The registered contact is the only person who can:
- pay into a Nutmeg JISA
- change the account, e.g. change from cash to stocks and shares or adjust risk levels
- change the account provider
- report changes of circumstances, e.g. change of address
The role of registered contact can be passed to another person with parental responsibility. However, in most instances registered contact status will only be given on agreement with the existing registered contact.
There are exceptions where the prior consent of the existing contact is not needed:
- If the child chooses to become the registered contact between the ages of 16 and 18. Once done, the status cannot be passed to another person.
- If the registered contact dies, cannot be contacted or is incapacitated, the person who assumes parental responsibility for the child must apply to become the registered contact. To do so they must have a Nutmeg account. Note that the Nutmeg account doesn’t need to be funded
- If a Court order means the existing registered contact is no longer the person with parental responsibility for the child
- If a Court appoints a Guardian or a Special Guardian of the child
- If a Court orders that the existing registered contact ceases to be so
- If the new registered contact has adopted the child under an adoption order
Who owns the money in a JISA?
The money in a JISA belongs to the child in all but exceptional circumstances. Please see the HMRC website for more details.
When the child turns 16, they may apply to become the registered contact and manage the JISA themselves. However, they cannot withdraw the money until they’re 18.
Who can contribute to a JISA?
Anyone, including parents, friends and family, can contribute on behalf of the child, provided total contributions fall below the JISA limit. However, at Nutmeg only the registered contact can contribute.
Does contributing to a JISA impact your annual ISA allowance?
Any contributions to a JISA are not factored into your annual ISA allowance.
When can the child access the money?
The child can take control of the account when they’re 16, but cannot access the money until they turn 18. If not withdrawn at age 18, the money rolls into an adult ISA.
Can you have a JISA and a Child Trust Fund?
You cannot have a JISA as well as a Child Trust Fund (CTF).

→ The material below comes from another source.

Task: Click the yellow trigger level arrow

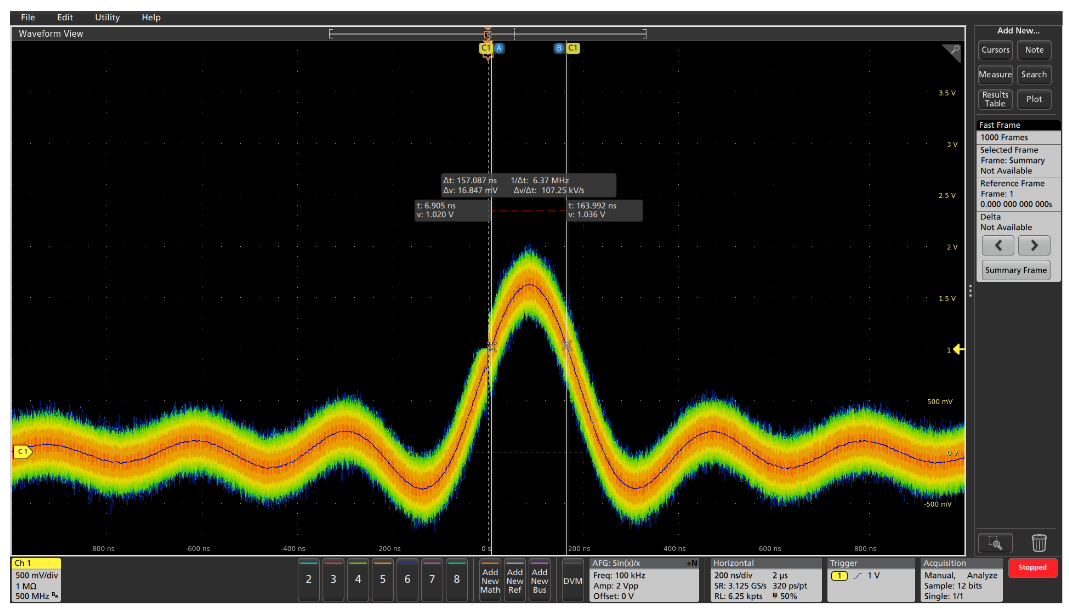Action: coord(957,349)
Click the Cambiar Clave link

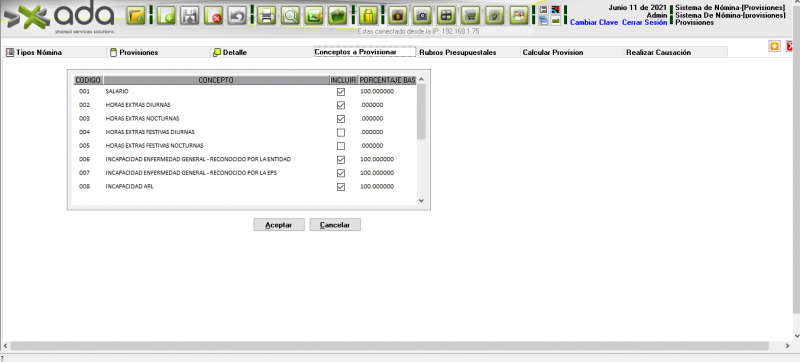(594, 23)
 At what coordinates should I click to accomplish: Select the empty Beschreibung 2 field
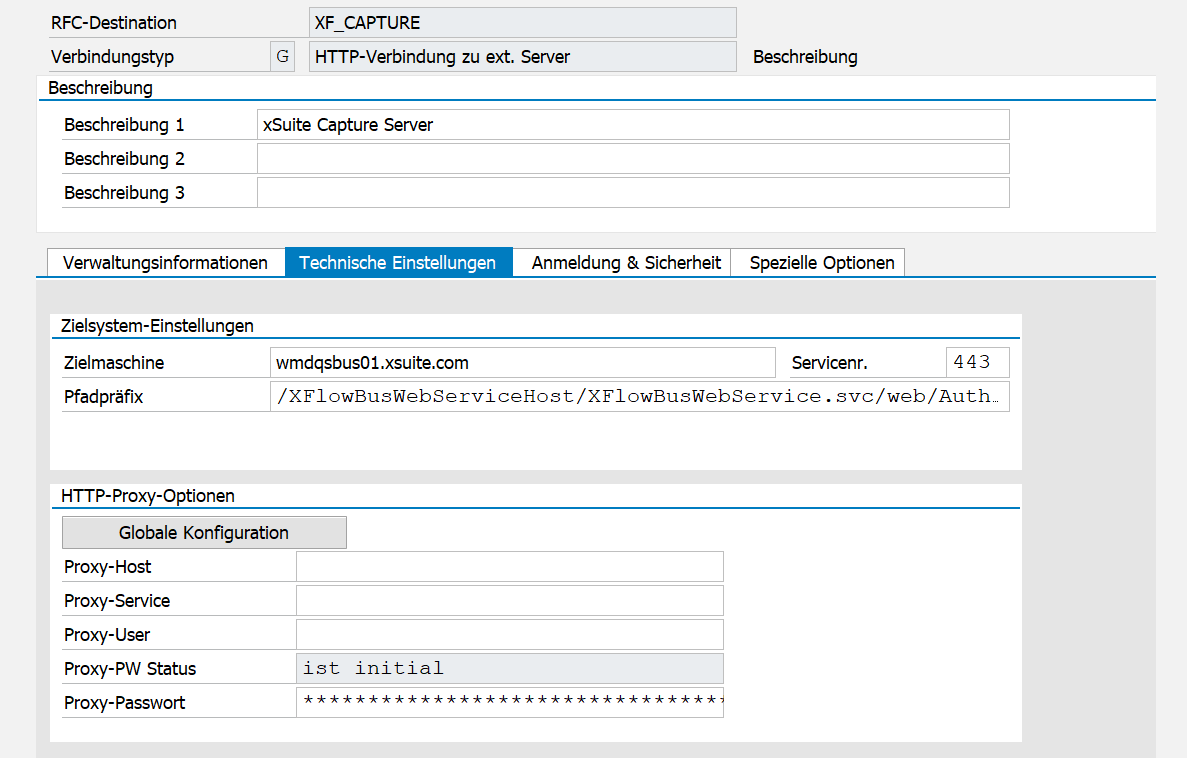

If you want to open a JISA you must transfer the CTF in.
A Child Trust Fund is a long-term tax free savings account for children. The CTF scheme is now closed, so you cannot apply for a new one. But people with existing CTFs can continue to contribute £4,368 a year into them.
What happens to a JISA if the child dies?
If your child is terminally ill you can apply to HMRC to release the funds in the JISA.
If your child dies, any money in the JISA will be paid to whoever inherits their estate.
In the event that the registered contact dies or is incapacitated, the person who assumes parental responsibility for the child must apply to become the registered contact. The consent of the existing registered contact is not needed in this instance.
The information to be supplied is described in more detail by HMRC.